The Association of Train Operators (ATOC) formally announced the launch of TARIF – the Travel Agents Reserve Insurance Fund – yesterday, although the scheme has been running since early this month, as Travel Weekly reported on May 6.
Travel management companies (TMCs) already in the scheme account for about £340 million a year in rail sales.
Tarif was set up following 12 months of talks between ATOC, the Guild of Travel Management Companies (GTMC) and Advantage Travel Centres. It offers credit insurance against defaults on payments to train operators, paid from a fund created by a levy on agents’ sales.

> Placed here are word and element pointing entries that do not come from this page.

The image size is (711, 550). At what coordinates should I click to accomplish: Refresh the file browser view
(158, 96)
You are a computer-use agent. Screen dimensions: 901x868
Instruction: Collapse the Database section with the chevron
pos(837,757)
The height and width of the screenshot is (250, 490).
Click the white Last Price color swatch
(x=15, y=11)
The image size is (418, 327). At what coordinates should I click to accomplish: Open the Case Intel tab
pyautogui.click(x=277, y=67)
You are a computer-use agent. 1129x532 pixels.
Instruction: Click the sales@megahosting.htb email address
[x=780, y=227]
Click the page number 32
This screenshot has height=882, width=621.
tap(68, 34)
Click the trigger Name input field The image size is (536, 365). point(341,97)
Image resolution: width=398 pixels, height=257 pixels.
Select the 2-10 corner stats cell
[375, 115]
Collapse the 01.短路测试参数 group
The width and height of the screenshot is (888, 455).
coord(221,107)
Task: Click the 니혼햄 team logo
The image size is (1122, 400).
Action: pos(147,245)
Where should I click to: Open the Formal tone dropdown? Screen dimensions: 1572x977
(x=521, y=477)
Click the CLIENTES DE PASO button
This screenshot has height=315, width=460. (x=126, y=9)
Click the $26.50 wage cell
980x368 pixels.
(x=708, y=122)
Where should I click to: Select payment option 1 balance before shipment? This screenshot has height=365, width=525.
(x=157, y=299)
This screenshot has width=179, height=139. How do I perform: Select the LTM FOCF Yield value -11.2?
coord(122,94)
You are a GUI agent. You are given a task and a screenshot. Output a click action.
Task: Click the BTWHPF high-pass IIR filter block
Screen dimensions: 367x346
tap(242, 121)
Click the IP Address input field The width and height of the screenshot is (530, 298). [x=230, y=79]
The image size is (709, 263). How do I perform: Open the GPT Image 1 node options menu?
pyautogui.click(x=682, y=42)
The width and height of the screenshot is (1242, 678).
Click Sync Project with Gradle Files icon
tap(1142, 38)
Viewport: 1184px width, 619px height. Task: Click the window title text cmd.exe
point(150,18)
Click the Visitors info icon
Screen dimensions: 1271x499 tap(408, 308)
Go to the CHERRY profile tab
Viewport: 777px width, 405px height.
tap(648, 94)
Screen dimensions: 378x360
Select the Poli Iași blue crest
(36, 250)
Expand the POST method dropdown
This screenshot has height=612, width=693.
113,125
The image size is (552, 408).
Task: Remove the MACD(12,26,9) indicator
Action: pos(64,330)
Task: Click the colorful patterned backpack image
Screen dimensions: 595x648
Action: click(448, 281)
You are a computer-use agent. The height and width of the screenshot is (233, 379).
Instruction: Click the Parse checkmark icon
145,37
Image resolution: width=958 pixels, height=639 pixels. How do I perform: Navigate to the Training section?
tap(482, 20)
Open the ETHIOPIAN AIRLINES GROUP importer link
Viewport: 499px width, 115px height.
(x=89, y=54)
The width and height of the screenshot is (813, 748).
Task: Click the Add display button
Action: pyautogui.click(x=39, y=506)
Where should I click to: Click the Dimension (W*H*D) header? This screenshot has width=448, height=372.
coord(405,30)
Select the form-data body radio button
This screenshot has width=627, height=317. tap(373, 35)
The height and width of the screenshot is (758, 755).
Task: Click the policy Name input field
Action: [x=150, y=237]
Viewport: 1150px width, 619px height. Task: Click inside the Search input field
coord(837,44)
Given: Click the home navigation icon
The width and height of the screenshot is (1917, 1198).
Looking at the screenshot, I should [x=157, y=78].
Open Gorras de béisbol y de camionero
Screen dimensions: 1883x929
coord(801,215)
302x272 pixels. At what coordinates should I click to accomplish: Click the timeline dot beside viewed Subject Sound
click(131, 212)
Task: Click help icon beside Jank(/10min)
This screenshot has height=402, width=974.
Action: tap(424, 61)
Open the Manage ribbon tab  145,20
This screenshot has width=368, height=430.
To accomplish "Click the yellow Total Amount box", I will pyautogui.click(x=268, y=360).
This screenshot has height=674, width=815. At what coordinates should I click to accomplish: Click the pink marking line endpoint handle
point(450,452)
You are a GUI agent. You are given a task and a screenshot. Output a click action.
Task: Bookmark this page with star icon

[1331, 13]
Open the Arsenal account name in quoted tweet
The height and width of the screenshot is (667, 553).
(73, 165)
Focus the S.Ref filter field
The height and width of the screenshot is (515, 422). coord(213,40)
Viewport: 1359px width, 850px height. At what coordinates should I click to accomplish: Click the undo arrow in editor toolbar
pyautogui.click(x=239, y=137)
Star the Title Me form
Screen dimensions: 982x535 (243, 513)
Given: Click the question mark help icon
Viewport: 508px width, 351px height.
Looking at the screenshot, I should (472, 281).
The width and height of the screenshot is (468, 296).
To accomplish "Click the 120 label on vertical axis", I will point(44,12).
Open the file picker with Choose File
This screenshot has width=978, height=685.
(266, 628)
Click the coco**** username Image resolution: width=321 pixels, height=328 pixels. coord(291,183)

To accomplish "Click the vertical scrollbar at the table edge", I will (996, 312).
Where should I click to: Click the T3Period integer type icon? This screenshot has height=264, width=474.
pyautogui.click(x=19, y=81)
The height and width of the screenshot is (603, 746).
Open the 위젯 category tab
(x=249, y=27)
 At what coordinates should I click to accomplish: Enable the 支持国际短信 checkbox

The scheme offers a possible model for leisure agents who will require an Atol – and perhaps a bond – following government reform of consumer-protection regulations.
A seven-strong management board – comprising representatives of ATOC, the Rail Settlement Plan (RSP), the GTMC, Advantage and Abta – will oversee TARIF’s operation.
ATOC said the levy on participating companies should amount to no more than 0.36% of rail sales, collected via the RSP.
GTMC chief executive Anne Godfrey thanked members of Advantage and the GTMC for their hard work, saying: “Together with ATOC we have shown what can be achieved when representative bodies work together.”
ATOC commercial director David Mapp said: “TARIF offers TMCs a real alternative to bonding. It’s the culmination of a year’s very effective collaboration with the GTMC and Advantage.”